SUPPLIED MATERIAL ▸
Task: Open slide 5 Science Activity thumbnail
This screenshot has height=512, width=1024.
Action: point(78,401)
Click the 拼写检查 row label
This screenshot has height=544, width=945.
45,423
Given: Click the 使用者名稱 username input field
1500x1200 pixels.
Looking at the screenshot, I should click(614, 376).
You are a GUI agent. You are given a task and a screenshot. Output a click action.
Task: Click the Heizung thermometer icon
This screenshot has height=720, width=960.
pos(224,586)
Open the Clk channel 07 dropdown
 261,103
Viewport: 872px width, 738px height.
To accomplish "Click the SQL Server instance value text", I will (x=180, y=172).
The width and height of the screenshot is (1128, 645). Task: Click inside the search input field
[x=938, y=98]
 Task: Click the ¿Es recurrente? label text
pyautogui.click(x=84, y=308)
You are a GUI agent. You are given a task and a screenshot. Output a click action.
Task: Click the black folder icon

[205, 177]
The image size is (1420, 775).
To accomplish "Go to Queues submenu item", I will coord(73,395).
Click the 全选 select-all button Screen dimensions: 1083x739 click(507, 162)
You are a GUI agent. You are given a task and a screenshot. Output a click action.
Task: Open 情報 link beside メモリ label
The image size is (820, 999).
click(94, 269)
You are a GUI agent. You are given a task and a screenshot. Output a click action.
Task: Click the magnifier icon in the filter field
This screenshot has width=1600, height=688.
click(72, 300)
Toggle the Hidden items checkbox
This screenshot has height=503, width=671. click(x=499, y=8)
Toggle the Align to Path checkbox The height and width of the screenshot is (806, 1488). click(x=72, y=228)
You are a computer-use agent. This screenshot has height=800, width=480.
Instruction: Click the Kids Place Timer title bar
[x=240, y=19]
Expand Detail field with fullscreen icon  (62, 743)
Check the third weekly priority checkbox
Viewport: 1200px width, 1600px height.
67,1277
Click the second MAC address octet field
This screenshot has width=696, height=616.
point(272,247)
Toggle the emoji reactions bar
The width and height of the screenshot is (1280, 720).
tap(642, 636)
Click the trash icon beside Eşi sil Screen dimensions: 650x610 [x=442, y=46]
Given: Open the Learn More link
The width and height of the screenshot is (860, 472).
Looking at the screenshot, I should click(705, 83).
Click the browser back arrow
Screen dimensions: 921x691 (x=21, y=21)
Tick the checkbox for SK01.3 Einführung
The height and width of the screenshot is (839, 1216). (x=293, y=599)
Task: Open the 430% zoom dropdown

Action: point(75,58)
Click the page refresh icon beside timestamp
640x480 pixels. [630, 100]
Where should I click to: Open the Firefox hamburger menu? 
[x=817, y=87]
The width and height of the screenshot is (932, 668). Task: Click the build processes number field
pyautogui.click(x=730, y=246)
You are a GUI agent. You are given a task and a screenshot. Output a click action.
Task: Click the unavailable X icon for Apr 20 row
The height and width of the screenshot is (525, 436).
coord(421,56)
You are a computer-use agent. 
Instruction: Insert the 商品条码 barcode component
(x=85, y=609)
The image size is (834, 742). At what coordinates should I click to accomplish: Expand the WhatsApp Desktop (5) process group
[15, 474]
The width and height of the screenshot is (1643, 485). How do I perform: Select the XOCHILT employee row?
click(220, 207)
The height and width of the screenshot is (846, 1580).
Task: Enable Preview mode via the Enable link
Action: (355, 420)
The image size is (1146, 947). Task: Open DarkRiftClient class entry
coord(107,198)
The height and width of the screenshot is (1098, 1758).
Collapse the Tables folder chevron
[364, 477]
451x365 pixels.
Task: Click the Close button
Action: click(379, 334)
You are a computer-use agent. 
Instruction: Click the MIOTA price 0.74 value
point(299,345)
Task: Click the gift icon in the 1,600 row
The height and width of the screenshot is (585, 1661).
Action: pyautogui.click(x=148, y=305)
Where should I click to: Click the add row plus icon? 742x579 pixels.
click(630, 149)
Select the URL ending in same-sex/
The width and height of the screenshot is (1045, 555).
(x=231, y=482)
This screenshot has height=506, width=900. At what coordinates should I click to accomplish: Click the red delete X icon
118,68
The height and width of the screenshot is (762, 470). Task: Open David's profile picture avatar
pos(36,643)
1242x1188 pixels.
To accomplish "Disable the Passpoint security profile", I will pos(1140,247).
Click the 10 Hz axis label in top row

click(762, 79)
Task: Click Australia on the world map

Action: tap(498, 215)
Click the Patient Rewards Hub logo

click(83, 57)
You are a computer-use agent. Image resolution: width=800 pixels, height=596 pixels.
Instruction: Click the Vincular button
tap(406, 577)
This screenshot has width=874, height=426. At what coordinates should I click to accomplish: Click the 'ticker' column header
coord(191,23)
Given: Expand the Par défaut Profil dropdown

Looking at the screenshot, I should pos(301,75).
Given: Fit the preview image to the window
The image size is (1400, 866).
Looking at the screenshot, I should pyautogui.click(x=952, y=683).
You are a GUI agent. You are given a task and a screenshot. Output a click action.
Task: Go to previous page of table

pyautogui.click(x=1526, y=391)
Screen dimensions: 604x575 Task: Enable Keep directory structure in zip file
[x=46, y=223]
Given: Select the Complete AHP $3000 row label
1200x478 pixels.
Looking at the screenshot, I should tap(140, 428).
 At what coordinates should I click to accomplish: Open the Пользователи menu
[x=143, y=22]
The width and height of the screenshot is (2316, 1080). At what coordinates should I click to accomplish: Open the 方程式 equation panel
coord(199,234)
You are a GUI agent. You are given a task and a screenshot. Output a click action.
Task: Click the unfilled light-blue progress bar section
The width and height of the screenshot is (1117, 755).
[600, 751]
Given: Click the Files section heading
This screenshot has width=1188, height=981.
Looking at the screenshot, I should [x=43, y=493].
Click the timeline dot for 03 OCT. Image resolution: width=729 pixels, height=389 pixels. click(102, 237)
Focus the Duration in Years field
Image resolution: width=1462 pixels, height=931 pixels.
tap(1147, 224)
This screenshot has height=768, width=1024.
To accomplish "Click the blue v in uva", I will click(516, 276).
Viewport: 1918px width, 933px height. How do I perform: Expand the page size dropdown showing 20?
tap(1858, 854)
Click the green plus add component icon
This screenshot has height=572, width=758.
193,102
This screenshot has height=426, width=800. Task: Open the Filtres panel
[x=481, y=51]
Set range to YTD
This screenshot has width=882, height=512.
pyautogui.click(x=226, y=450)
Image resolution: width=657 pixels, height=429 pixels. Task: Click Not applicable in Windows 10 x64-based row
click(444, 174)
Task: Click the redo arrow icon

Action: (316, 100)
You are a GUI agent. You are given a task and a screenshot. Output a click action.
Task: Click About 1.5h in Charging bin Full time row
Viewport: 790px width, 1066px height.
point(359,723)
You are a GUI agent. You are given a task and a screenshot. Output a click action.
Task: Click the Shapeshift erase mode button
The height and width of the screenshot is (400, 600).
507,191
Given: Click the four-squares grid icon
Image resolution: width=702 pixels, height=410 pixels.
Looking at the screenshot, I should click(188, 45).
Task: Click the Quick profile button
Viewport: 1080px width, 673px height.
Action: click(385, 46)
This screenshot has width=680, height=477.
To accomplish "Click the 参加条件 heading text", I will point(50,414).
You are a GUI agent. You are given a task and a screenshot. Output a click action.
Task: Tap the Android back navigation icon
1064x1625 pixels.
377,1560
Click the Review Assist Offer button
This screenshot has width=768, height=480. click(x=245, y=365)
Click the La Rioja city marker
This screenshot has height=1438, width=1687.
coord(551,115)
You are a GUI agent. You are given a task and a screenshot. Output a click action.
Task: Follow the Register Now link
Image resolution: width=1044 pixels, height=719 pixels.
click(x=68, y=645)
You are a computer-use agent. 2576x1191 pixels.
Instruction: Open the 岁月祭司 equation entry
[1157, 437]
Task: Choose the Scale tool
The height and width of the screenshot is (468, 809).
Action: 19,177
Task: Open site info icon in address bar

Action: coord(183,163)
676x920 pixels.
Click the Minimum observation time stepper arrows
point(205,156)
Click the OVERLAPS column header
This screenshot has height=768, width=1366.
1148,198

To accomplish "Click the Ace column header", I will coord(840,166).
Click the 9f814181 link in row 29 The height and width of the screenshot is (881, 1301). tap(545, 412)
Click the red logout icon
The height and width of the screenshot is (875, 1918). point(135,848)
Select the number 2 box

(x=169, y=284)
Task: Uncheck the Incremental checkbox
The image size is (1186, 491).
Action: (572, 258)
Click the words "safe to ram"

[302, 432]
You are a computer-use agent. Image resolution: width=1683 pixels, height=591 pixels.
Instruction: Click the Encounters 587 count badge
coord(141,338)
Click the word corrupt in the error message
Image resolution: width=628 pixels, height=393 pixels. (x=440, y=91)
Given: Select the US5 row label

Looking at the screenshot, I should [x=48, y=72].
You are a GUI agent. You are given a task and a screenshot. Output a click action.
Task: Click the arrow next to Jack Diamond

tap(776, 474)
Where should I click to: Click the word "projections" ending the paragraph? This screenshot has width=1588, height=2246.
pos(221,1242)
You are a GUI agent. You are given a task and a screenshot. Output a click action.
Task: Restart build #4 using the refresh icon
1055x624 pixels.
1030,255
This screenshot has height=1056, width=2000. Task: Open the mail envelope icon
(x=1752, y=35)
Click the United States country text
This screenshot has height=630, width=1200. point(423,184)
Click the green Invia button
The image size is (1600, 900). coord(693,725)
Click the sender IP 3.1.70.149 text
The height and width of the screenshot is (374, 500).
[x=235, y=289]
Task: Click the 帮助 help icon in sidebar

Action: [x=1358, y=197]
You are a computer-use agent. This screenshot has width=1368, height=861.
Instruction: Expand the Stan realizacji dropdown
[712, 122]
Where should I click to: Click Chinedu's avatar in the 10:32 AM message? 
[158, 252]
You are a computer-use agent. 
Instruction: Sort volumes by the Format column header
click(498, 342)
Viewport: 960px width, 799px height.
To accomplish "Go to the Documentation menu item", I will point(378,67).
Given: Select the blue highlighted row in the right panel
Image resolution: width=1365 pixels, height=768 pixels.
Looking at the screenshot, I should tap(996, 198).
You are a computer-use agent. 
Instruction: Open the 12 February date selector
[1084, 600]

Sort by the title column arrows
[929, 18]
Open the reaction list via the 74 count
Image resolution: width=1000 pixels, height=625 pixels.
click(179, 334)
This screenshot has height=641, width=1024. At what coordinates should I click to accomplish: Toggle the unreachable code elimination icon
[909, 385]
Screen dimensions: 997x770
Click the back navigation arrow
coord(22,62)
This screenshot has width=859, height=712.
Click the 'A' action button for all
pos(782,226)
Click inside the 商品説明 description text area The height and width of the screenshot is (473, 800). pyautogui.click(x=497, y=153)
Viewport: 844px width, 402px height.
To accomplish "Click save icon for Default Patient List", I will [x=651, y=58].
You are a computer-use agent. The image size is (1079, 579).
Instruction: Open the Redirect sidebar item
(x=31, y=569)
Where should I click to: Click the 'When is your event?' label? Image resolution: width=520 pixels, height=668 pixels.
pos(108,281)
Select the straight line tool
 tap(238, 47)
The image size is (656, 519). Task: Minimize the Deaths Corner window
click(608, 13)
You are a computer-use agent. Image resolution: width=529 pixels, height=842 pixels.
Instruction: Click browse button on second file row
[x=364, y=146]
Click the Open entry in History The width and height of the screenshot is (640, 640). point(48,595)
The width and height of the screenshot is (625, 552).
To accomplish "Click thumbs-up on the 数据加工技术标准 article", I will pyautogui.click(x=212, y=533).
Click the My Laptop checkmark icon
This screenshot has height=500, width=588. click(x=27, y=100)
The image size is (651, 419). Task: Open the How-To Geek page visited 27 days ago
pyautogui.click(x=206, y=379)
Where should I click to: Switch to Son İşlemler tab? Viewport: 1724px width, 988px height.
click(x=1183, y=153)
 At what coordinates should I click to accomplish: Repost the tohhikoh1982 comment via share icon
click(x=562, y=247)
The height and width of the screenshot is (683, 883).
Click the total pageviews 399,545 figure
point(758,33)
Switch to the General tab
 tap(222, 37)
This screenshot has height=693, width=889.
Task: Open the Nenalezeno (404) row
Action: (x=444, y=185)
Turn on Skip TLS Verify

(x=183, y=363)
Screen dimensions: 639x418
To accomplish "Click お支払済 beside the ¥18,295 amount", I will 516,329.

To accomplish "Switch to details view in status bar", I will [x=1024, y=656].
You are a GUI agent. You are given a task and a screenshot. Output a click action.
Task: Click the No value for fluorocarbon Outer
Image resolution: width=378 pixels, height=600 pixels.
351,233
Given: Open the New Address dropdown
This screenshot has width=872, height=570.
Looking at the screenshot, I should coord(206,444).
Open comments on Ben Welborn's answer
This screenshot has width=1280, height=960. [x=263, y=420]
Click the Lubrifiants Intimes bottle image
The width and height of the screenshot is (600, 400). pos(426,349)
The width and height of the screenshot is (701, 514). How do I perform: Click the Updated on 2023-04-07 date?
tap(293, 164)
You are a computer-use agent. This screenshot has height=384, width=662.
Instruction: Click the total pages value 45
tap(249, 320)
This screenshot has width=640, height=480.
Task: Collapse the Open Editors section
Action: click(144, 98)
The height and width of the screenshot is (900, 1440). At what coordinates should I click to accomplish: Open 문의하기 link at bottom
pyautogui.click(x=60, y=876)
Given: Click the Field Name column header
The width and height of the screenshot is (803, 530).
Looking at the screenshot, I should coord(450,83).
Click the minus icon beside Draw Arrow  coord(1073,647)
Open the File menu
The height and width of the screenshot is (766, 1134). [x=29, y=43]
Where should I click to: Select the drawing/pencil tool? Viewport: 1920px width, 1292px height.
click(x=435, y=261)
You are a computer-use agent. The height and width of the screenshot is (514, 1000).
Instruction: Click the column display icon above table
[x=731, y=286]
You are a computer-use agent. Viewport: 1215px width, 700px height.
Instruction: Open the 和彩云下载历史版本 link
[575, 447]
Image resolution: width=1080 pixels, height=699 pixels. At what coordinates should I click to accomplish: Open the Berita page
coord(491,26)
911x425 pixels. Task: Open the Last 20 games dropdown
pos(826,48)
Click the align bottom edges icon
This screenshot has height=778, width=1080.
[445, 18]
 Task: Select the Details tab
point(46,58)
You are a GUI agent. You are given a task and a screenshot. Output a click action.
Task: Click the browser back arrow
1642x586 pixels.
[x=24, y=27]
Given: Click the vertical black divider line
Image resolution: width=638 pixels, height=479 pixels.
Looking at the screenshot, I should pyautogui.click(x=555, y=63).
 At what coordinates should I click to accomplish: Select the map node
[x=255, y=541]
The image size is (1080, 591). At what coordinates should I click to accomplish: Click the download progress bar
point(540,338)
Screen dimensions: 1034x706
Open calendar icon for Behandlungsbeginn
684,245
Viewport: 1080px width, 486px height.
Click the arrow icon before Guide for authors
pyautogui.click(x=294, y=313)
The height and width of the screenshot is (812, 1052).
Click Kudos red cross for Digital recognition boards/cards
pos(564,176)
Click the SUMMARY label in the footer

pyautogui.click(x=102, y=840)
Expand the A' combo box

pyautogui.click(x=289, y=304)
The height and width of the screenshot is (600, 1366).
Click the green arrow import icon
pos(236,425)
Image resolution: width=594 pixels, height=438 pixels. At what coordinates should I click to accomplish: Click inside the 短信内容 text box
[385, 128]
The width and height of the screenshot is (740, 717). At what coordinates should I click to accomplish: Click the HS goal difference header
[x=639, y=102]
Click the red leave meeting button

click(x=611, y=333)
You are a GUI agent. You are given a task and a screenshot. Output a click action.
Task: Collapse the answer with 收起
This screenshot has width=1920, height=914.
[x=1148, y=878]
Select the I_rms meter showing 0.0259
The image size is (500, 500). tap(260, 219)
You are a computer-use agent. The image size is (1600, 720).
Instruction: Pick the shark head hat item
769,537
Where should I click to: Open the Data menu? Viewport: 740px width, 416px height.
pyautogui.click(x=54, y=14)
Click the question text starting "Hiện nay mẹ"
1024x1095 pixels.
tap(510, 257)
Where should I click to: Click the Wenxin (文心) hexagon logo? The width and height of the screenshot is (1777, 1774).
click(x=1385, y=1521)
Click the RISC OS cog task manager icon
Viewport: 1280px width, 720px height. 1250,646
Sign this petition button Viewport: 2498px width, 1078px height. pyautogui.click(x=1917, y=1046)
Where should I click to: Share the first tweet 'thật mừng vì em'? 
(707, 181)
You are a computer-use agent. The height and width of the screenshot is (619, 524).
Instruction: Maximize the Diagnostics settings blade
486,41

YOUR ASSIGNMENT ▸ Across the records above, count each line that holds the word "heading" and give only the resulting number.

YOUR SOLUTION ▸ 2